The  hoax of the would be "Constitutionalists" widely accepted on the left that the sensible requirement of disestablishment by the government in its official acts and practices means that the left must be secular (for that you can read "atheist')  has defeated us over and over again.  The last real progress made by traditional American liberalism, the Civil Rights struggle, was empowered largely through the Churches, when it deviated from that in the late 60s, under the influence of more academically fashionable and anti-religious figures, it started to fail.  The same has been true of every other part of the left.  That's even true of the LGBT rights movement.  It was through the deep involvement of churches in my state which led it to be the first state in the country to secure marriage equality through the ballot, the most reliable means of securing rights, far more reliable than depending on courts for that.

I don't think there is any evidence that a non-religious left can ever succeed and the cases where anti-religious, alleged lefts have succeeded in gaining power, well, those results are, when not enforced through violence, temporary,  mixed in the best cases and horrific in the worst of them.  The "leftist" governments they produce are horror shows, not any liberalism a moral person would ever want to support and which no sane person would choose as their government.  The snobbery of the college credentialed "left" for which atheism is part of the admissions requirement is enough to ensure they will never be elected except where there is a big enough college or some other anomalous population.

It doesn't work, it hasn't worked, pretending it is going to suddenly - though without a miracle which atheists aren't allowed to invoke - start happening is luancy.   A left that isn't hostile to religion would at least not alienate people who are religious, which is, by and large, most people, it would have the means of asserting the rightness of equality, equal rights and the binding moral obligation to provide those.

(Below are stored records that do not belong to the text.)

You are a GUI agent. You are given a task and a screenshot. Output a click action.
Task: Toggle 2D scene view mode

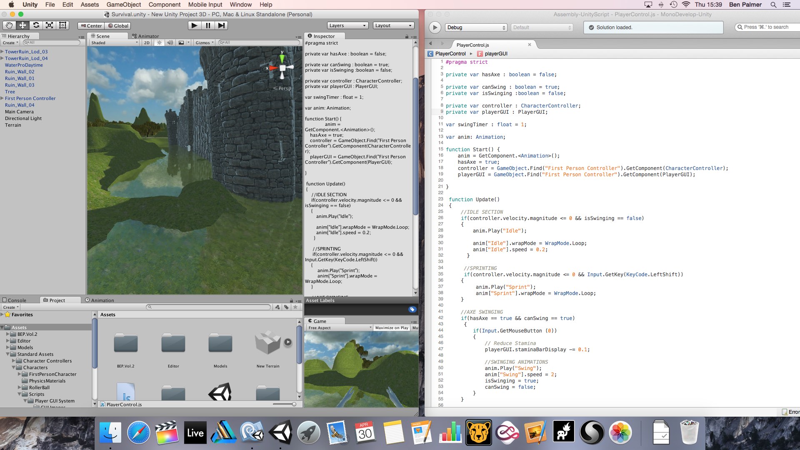click(x=147, y=43)
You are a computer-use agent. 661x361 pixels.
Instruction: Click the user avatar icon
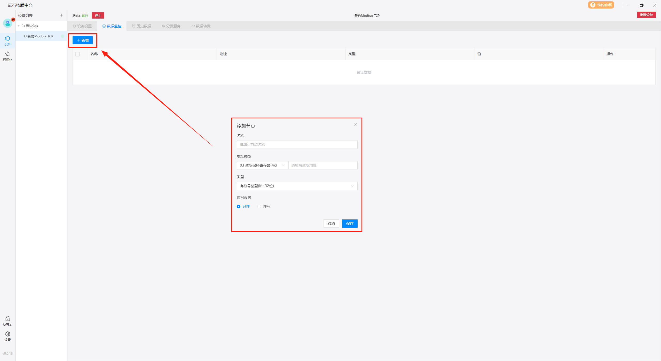pyautogui.click(x=7, y=23)
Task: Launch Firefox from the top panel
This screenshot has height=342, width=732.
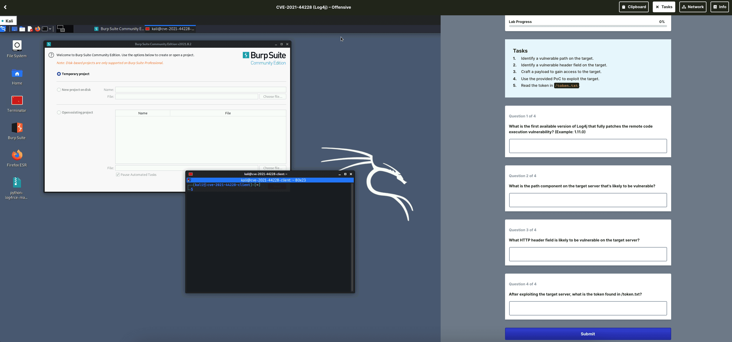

It wouldn't mistake The People for "the masses" as a natural resource to manage instead of the possessors of rights, the image of God, though not necessarily the voice of God.  A left that never gave that up in favor of pseudo-scientific scientistic materialism would have held power and persuaded far more people of its preferability.  We can be fairly confident of that because of the result of the past half-century of their domination of the official American left.

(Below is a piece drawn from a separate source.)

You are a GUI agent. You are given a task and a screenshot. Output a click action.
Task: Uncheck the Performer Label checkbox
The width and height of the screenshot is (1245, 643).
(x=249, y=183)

*  The claims of Thomas Huxley that emancipation only meant that slaves could now be killed or allowed to die because they weren't valuable as property is an assertion of the same thing.   As the billionaire oligarchs, our present day Pharaohs, can replace more and more workers with robotic machines, they have less of an interest in maintaining what they and their thugs in the Congress, Executive and Judiciary consider human dross, surplus people.

**  I doubt even the Pharaonic system of Egypt would have allowed in or kept a Donald Trump in place as long as "American democracy" has.   To pretend it hasn't all gone to hell or that that capacity is built into it through the Constitution is to collaborate in supporting its.  I'm not going to lie about a Constitution and Bill of Rights that produced and maintains a Donald Trump or a Mike Pence or a Paul Ryan or a Mitch McConnell or a Supreme Court that can contain the likes of Neil Gorsuch and Samuel Alito and Clarence Thomas.   Their presence at the very head of the government is all the evidence anyone needs that the Constitution should be replaced because it can lead to where we are now.